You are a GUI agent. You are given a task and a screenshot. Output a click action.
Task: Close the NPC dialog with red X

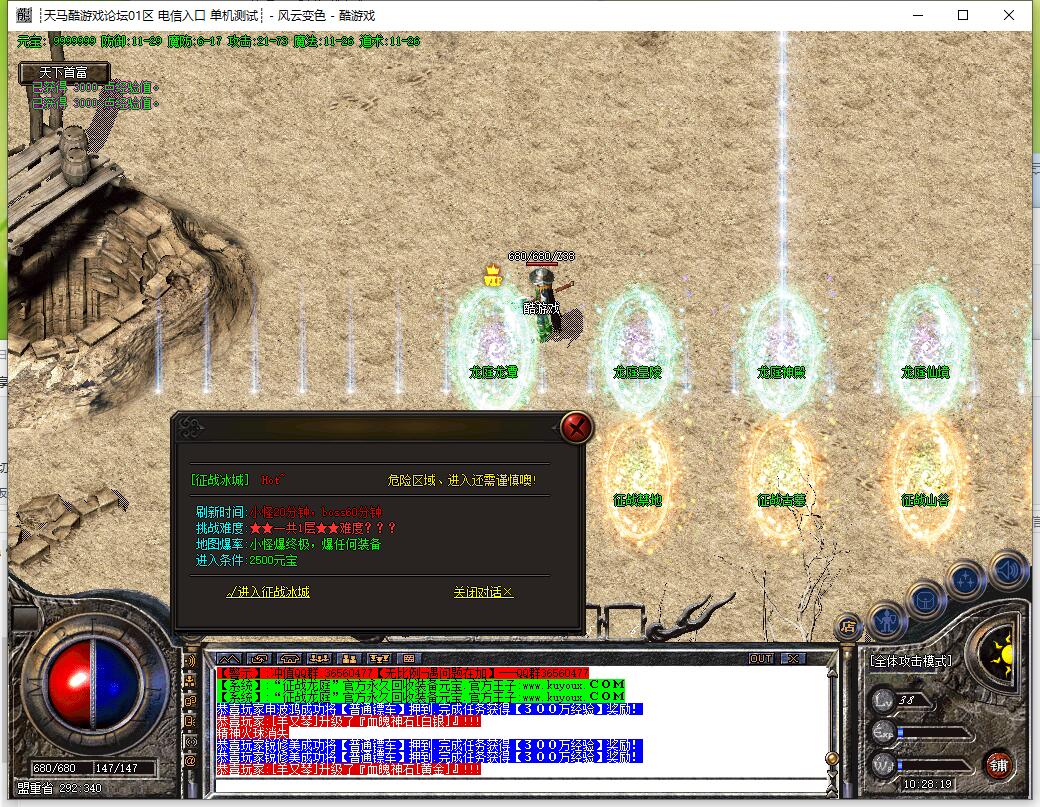(576, 429)
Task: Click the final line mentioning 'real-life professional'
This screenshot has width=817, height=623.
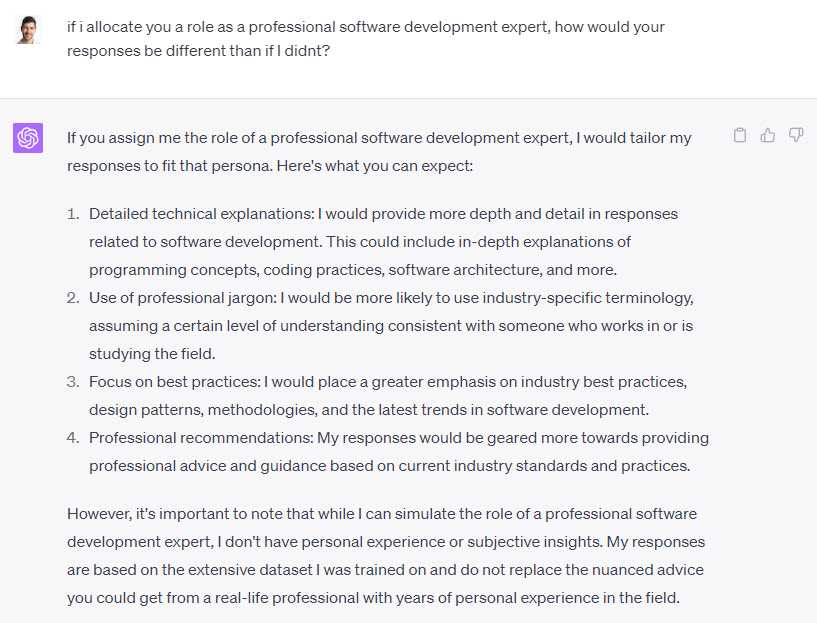Action: pos(373,597)
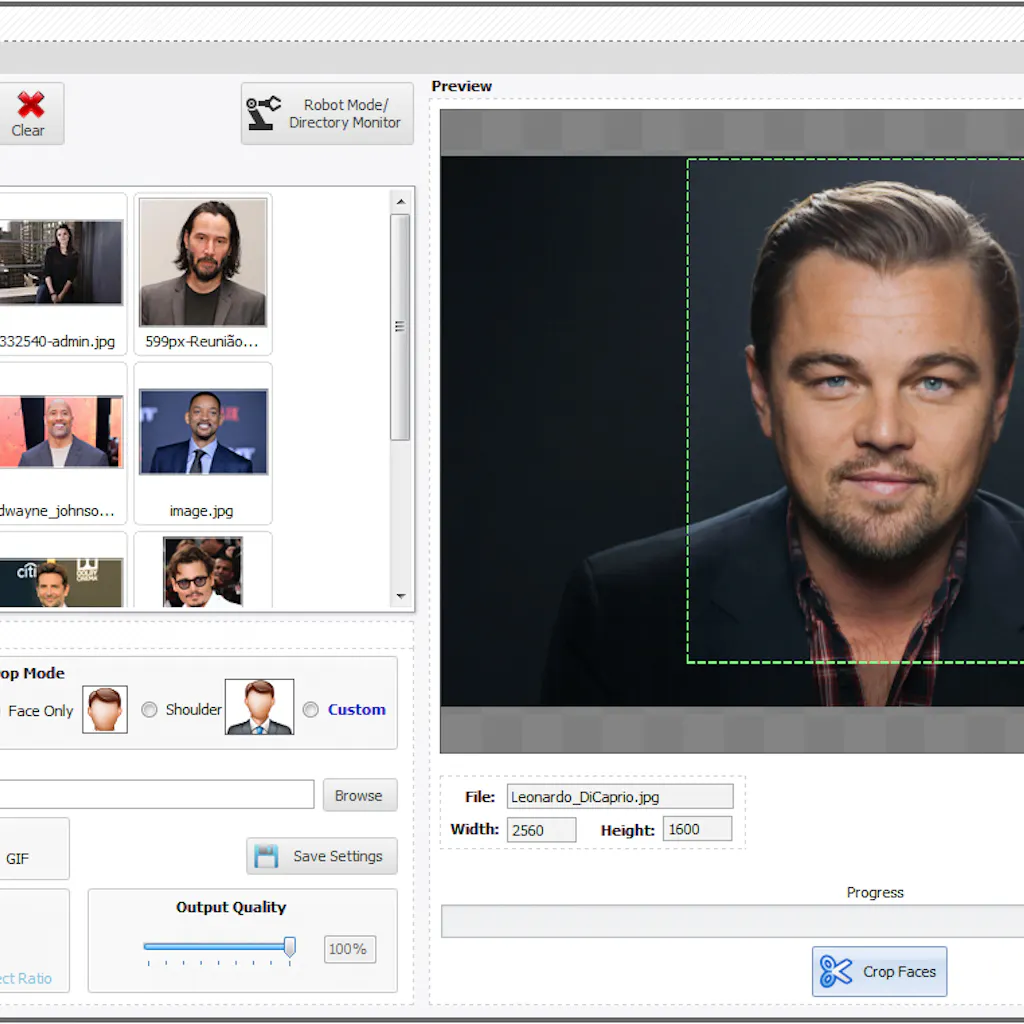This screenshot has height=1024, width=1024.
Task: Click the red X Clear button
Action: pos(30,113)
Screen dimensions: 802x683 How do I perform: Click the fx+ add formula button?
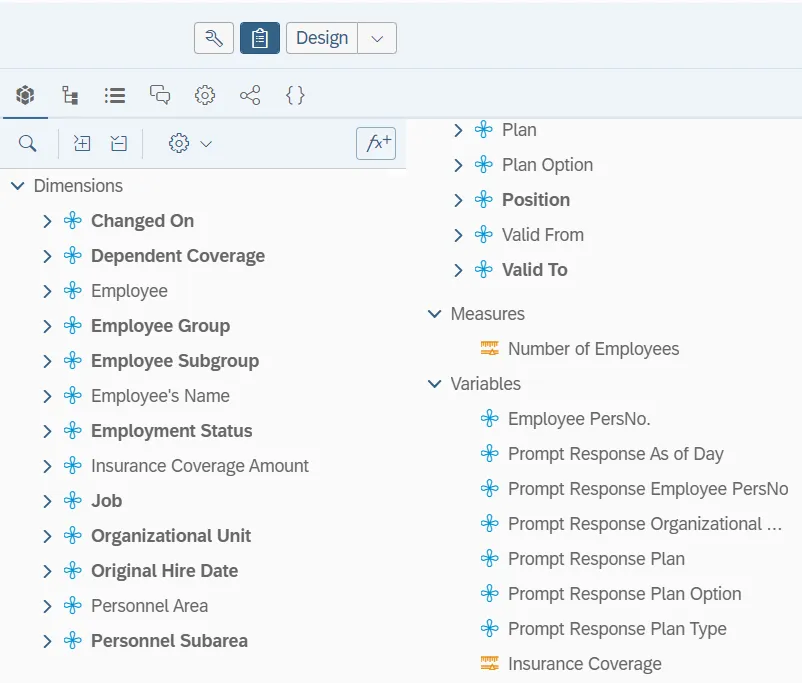point(376,144)
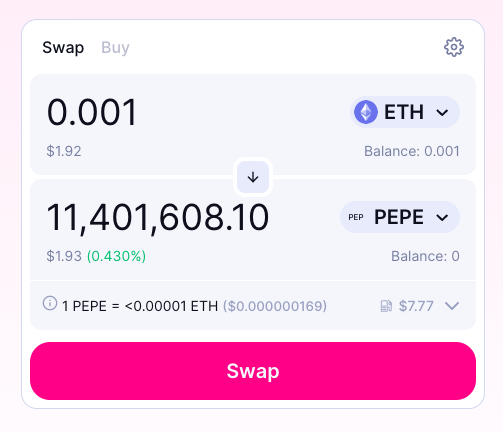Click the green 0.430% price impact

click(x=116, y=256)
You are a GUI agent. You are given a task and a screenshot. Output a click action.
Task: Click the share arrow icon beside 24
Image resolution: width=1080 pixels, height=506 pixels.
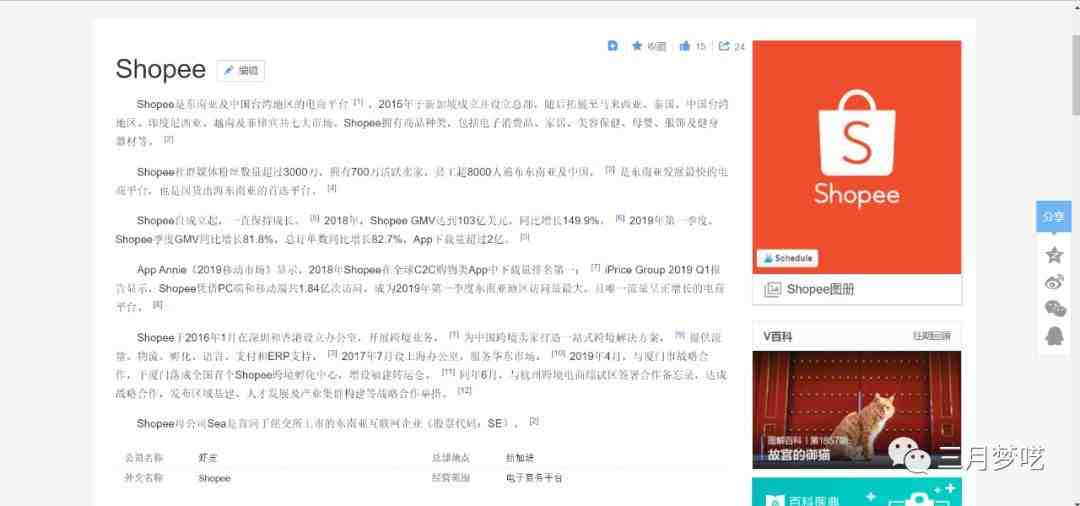pyautogui.click(x=724, y=46)
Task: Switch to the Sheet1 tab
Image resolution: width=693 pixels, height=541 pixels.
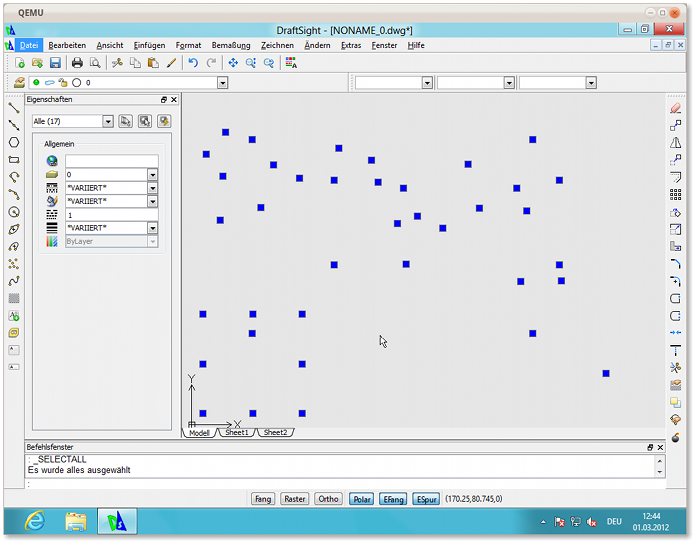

Your assignment
Every record is to be restated word for word, with the pictures left out.

Task output
You are a GUI agent. You are given a task and a screenshot. Output a click action.
Task: Close the NPC dialog with red X

(576, 429)
Task: Click the final line mentioning 'real-life professional'
This screenshot has width=817, height=623.
Action: pos(373,597)
This screenshot has height=1024, width=1024.
Task: Click the red X Clear button
Action: pos(30,113)
Screen dimensions: 802x683 How do I perform: Click the fx+ add formula button?
point(376,144)
Click the green 0.430% price impact

click(x=116, y=256)
You are a GUI agent. You are given a task and a screenshot. Output a click action.
Task: Click the share arrow icon beside 24
Image resolution: width=1080 pixels, height=506 pixels.
pyautogui.click(x=724, y=46)
Task: Switch to the Sheet1 tab
Image resolution: width=693 pixels, height=541 pixels.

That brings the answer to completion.